Snyder, others recognized by school board
by DELANEY WALKER, Banner Staff Writer
Apr 02, 2013 | 1000 views | 0 0 comments | 2 2 recommendations | email to a friend | print
CLEVELAND BOARD OF EDUCATION members shook hands and congratulated the National Merit Scholar semifinalist, Derek Snyder (right center) and additional commended scholars, Carolyn Cao and Grant Currin, at Monday night’s meeting. Banner photo, DELANEY WALKER
CLEVELAND BOARD OF EDUCATION members shook hands and congratulated the National Merit Scholar semifinalist, Derek Snyder (right center) and additional commended scholars, Carolyn Cao and Grant Currin, at Monday night’s meeting. Banner photo, DELANEY WALKER
slideshow
Cleveland High Principal Autumn O’Bryan recognized Derek Snyder as a National Merit Scholar semifinalist at Monday night’s Cleveland Board of Education meeting.

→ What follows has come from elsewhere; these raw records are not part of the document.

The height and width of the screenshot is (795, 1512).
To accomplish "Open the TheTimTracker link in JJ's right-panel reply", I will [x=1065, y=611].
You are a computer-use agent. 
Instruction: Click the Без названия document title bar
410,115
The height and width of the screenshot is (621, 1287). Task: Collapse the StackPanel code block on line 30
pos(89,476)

“Derek was a national merit finalist, along with 1 1/2 million other juniors [and seniors] in more than 22,000 high schools,” O’Bryan said. “He became one out of approximately 16,000 semifinalists.”

According to O’Bryan, Snyder submitted a detailed resume, with details of his academic and extracurricular efforts. Snyder now qualifies for a National Merit Scholarship as one of 15,000 finalists.

Additional CHS students recognized included Grant Currin and Caroyln Cao. Both have been announced as Commended Students in the 2013 National Merit Scholarship Program. Currin and Cao make up two of 34,000 students recognized by the program for their exceptional academic promise.

Martin Ringstaff, director of city schools, announced Kelly Kiser, Blythe-Bower Elementary principal, was named Southeast Principal of the Year. He said Kiser is now in the running for Tennessee’s Principal of the Year.

“He will join 17 others from across the state. We wish him the best on that. He well deserves that,” Ringstaff said.

Four students from CHS attended this year’s Student Congress on Policies in Education.

Patty Pucket, CHS teacher, said the annual conference allows students to experience school board situations.

Discussion this year focused on corporal punishment, mandatory community service, longer school days and Saturday school for failing students.

Grant Currin, Nick Melton, Meredith Markiewicz and Lauren Rutledge agreed the conference was enlightening.

“It is a lot different to be on [your] side of the table. I think [we] gain a real appreciation for what the board does,” Currin said.

Melton added the conference was an excellent experience.

Markiewicz thanked board members for sending them again.

“It shocked me how much you have to research a topic and debate all sides [before making a decision],” Markiewicz said.

She said it was more difficult than just standing before the board and sharing her opinion.

Rutledge said it was interesting to see students acting more like adults in presenting information and taking sides on relevant school issues.

Students researched for months prior to the conference.

Principal Randall Stephens and Sheila Webb received approval from the school board for an outdoor classroom and garden at Stuart Elementary.

Webb said a 12-by-12-foot pavillion would be constructed in the existing butterfly garden at Stuart. The pavillion will be concrete based with a wood-shingled roof. According to Webb, the Magnolia Garden Club has committed a year to clean and maintain the garden.

Stephens and Webb agreed the Parent-Teacher-Organization at Stuart has promised up to $2,000 for the project. PTO members will also be involved in the construction of the pavillion. Hal Taylor, maintenance and transportation director, has given a cursory initial site evaluation.

Board members approved the project.

Stephens also recognized Jane Littlejohn and Pam Silver as Stuart’s employees of the month.